The number of traffic collisions decreased as you would expect with the decreased volume but, surprisingly, the severity of the collisions increased. The rate of fatal accidents increased across the country. The National Highway Traffic Safety Administration attributes the increase to a change in behavior by drivers who stayed on the road: they drove more recklessly and wore their seatbelt less often.1
I can’t test that hypothesis with my SWITRS data—it does not include much information about driving behavior, only about collisions—but I can look at the fatality rate on California roads.
The code for this analysis can be found here (rendered on Github). The data is available on Kaggle or Zenodo. There is a hosted Kaggle Notebook version of this post as well to help you dive right in.

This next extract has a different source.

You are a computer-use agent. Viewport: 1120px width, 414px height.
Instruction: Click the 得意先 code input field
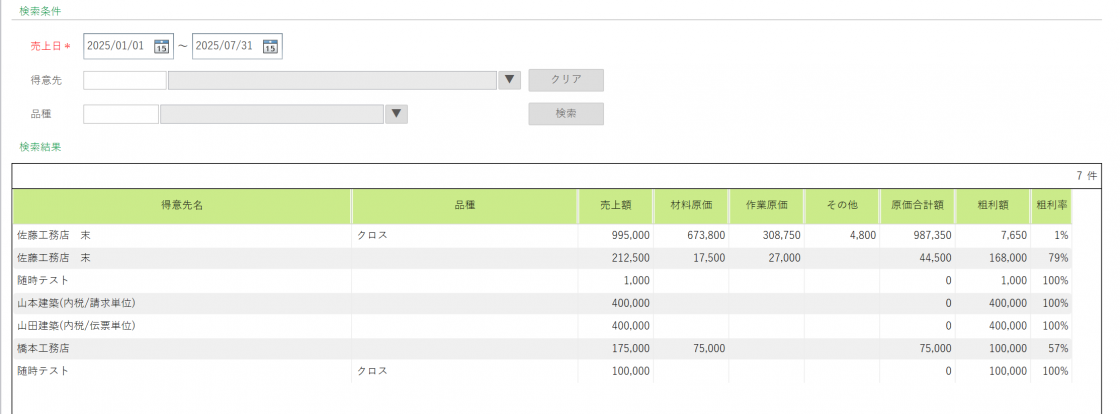pos(125,80)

I selected all collisions in the dataset between the start of 2019 and November 30th, 2020, including whether their was a fatality as a result of the collision, with this query:
, 1 AS crashes
, IIF(collision_severity='fatal', 1, 0) AS fatalities
WHERE collision_date IS NOT NULL
AND collision_date BETWEEN '2019-01-01' AND '2020-11-30'
I start the data in 2019 because I need a sample from before the pandemic changed behavior, but I didn’t want to go too far back because collision rates vary drastically year-to-year. I cut off the data in November because the reporting is not yet complete for December.
I calculate the weekly fatality rate. It is the number of traffic collisions that resulted in a fatality divided by the total number of collisions during the week. Here is what that rate looks like before and after the stay-at-home order:
You can see the fatality rate immediately jumps up to over 1% for the first time in our dataset, and then goes even higher in the coming weeks. It stays elevated for the entirety our data range.

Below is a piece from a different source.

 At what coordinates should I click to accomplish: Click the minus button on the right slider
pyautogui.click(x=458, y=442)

Another way to look at this data is to plot of histogram of the rate before and after the stay-at-home order. Here it is:
The weeks with the highest fatality rate before the pandemic are between 0.8% and 1%. These overlap with the lowest fatality rate weeks after the stay-at-home order. These are clearly different distributions, but we can quantify that difference with a Mann–Whitney U test.
The Mann–Whitney test compares the probability that a value randomly drawn from the first distribution is larger than one randomly drawn from the second distribution, with a correction for ties. If this probability is not 50% (as it would be if they were the same) then the distributions must be different. The test is nonparametric and only assumes that the observations are independent, that they are orderable, that under the null hypothesis the distributions are equal, and under the alternative hypothesis the distributions are different.

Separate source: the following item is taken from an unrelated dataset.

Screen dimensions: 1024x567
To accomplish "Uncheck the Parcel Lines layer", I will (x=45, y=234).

The test confirms our eye test with a p-value of 3.6e-14. These distributions are significantly different, meaning that the California stay-at-home order increased the traffic fatality rate.
NHTSA’s research suggests that throughout the national public health emergency and associated lockdowns, driving patterns and behaviors changed significantly, and that drivers who remained on the roads engaged in more risky behavior, including speeding, failing to wear seat belts, and driving under the influence of drugs or alcohol. Traffic data indicates that average speeds increased throughout the year, and examples of extreme speeds became more common, while the evidence also shows that fewer people involved in crashes used their seat belts.
National Highway Traffic Safety Administration. (June 3rd, 2021). 2020 Fatality Data Show Increased Traffic Fatalities During Pandemic. ↩